* PASSAGE
Green-fluorescent protein as a new vital marker in plant cells
Article first published online: 5 MAR 2002
The Plant Journal
Volume 8, Issue 5, pages 777–784, November 1995
How to Cite
Sheen, J., Hwang, S., Niwa, Y., Kobayashi, H. and Galbraith, D. W. (1995), Green-fluorescent protein as a new vital marker in plant cells. The Plant Journal, 8: 777–784. doi: 10.1046/j.1365-313X.1995.08050777.x
- Issue published online: 5 MAR 2002
- Article first published online: 5 MAR 2002
- Received 27 June 1995; revised 4 August 1995; accepted 24 August 1995.

* ACTIVITY LIST
A - Decide whether each statement agrees with the citation page, answering yes or no and quoting the deciding words: (i) the article appeared in Volume 8, Issue 5 of The Plant Journal; (ii) the article was accepted in June 1995; (iii) the article was first published online in 2002.
B - Please summarize the citation page in two sentences.

Entries taken from a collection
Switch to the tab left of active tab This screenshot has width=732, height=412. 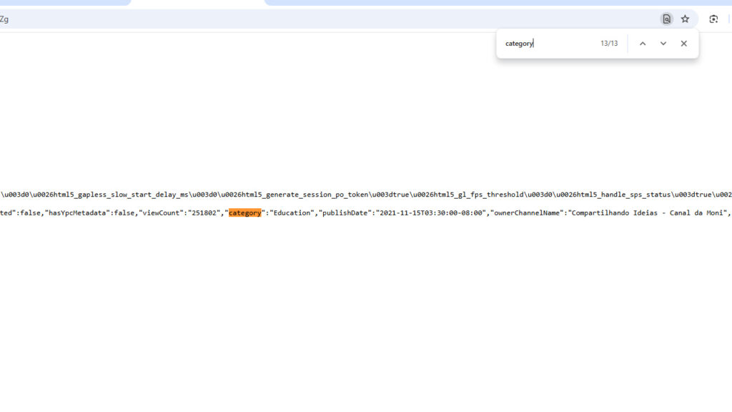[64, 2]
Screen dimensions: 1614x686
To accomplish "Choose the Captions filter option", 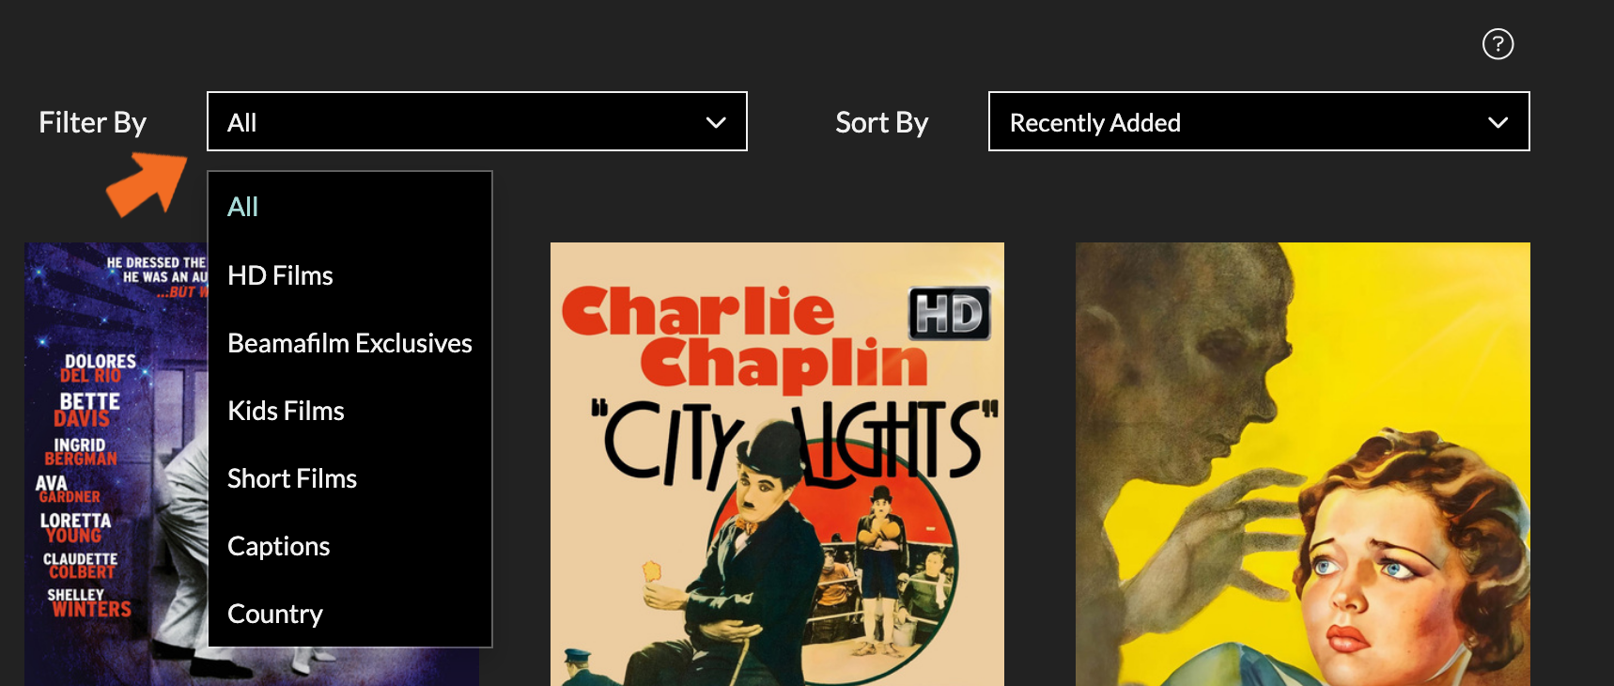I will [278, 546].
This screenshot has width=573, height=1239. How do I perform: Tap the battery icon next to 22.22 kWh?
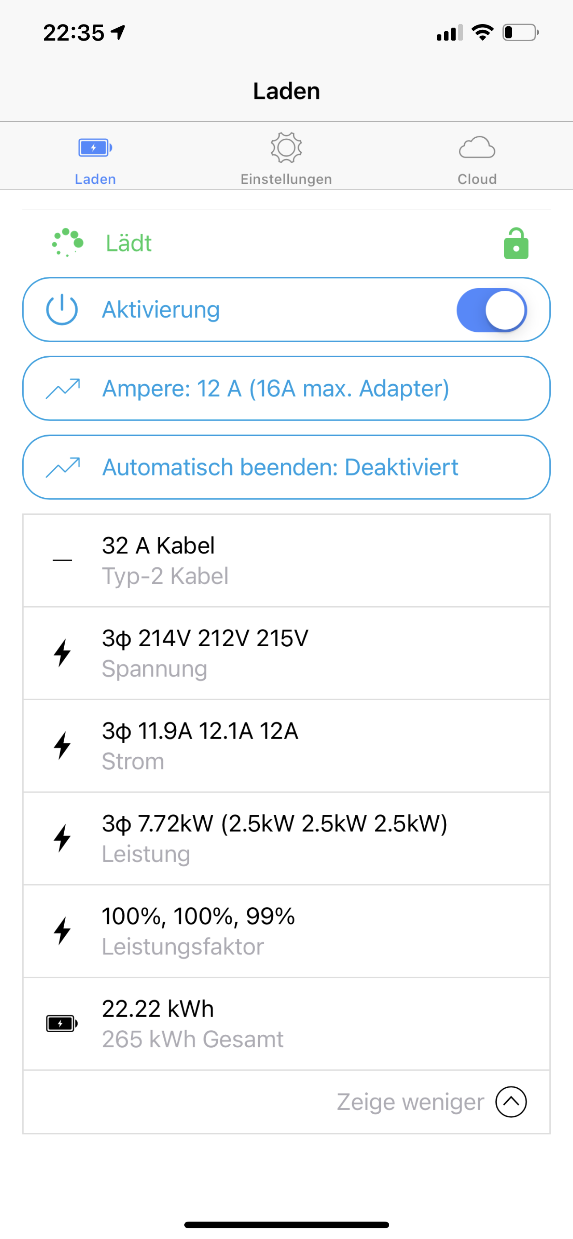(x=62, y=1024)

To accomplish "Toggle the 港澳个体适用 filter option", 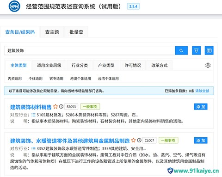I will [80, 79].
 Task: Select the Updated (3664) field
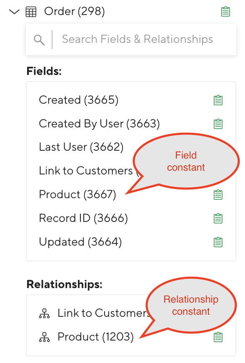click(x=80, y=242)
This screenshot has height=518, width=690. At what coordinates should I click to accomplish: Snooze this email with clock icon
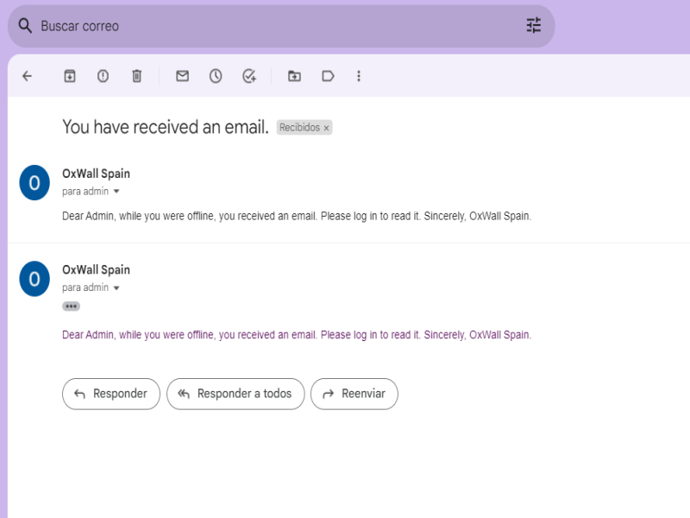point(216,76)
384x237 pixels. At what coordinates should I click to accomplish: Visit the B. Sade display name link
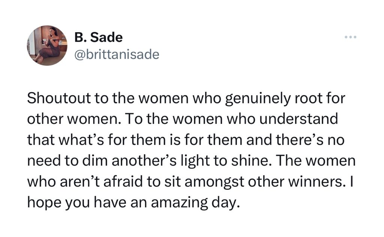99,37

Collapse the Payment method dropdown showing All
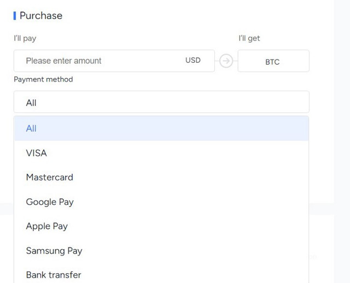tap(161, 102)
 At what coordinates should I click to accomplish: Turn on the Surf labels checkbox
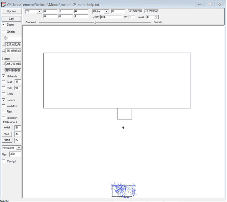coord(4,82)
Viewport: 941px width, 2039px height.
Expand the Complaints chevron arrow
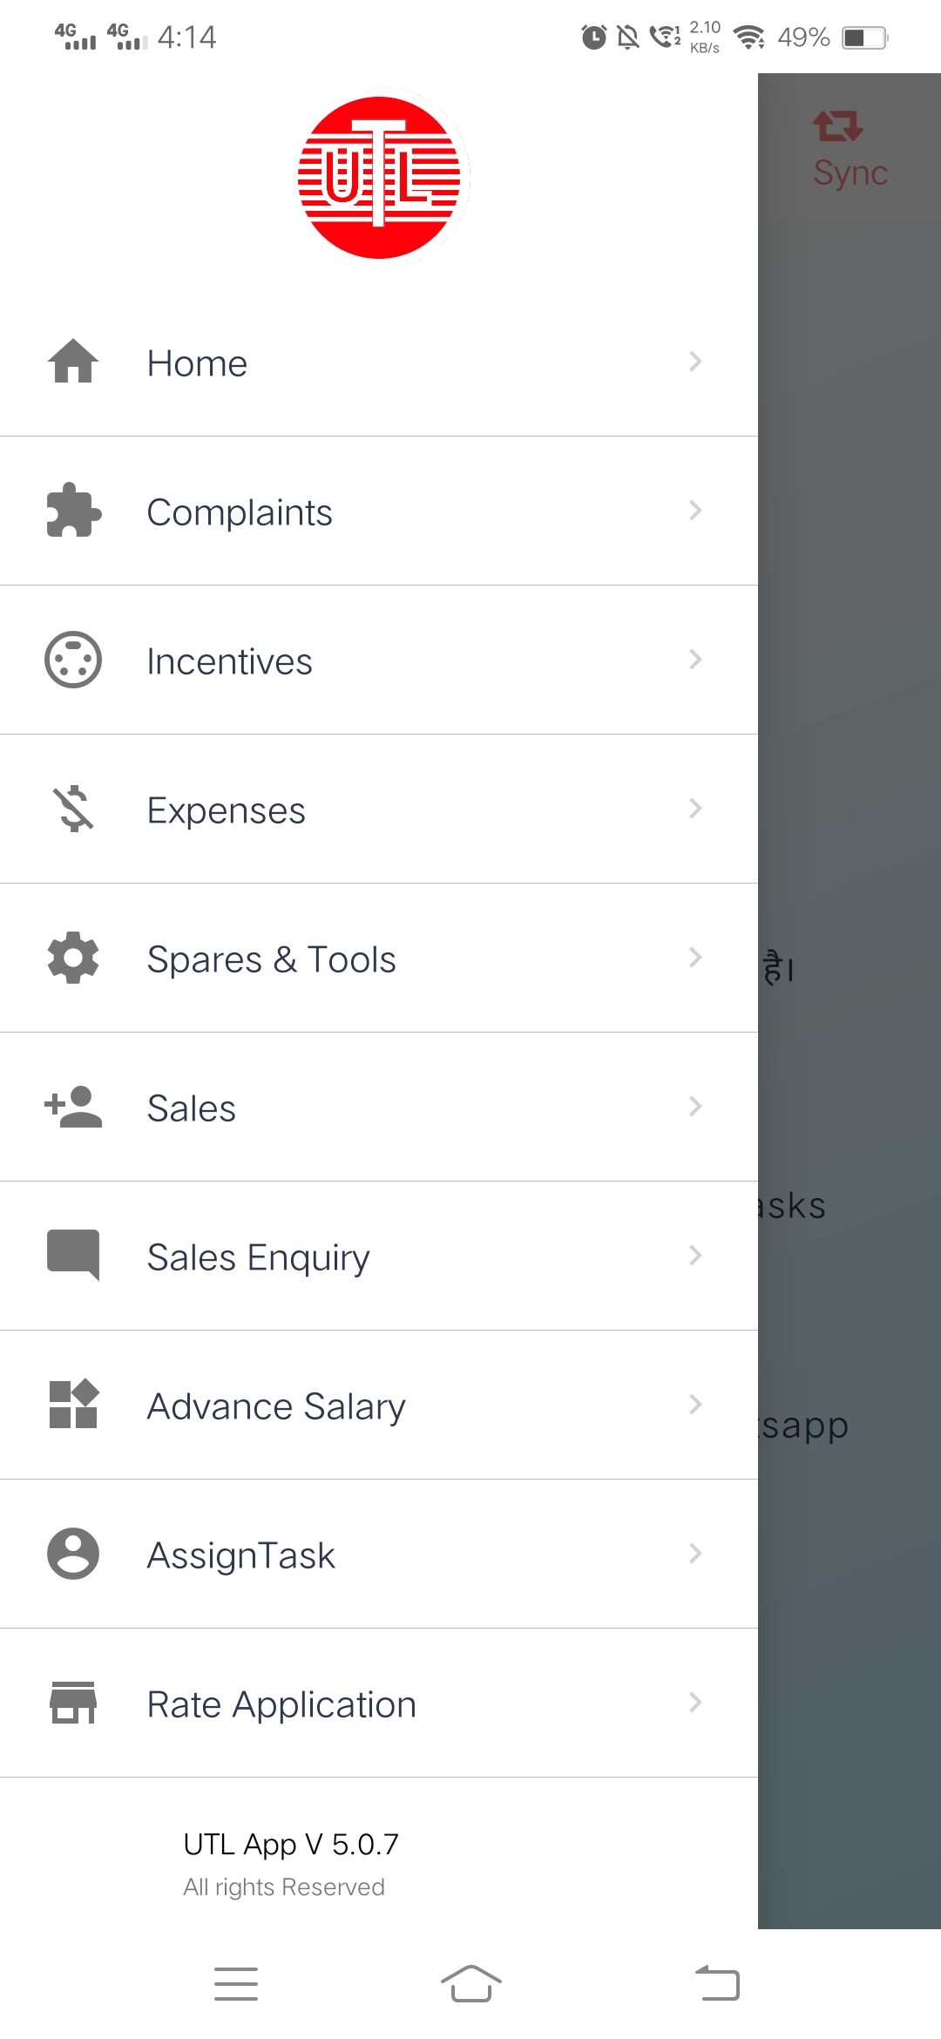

* RESPONSES TO THE TASKS
A -
(i) Yes: "Volume 8, Issue 5, pages 777–784, November 1995"
(ii) No: "accepted 24 August 1995"
(iii) Yes: "Article first published online: 5 MAR 2002"

B - The citation page lists the article "Green-fluorescent protein as a new vital marker in plant cells" by Sheen, Hwang, Niwa, Kobayashi and Galbraith, published in The Plant Journal, Volume 8, Issue 5, pages 777–784, in November 1995. The article was received on 27 June 1995, revised on 4 August 1995 and accepted on 24 August 1995, and both the issue and the article were first published online on 5 March 2002.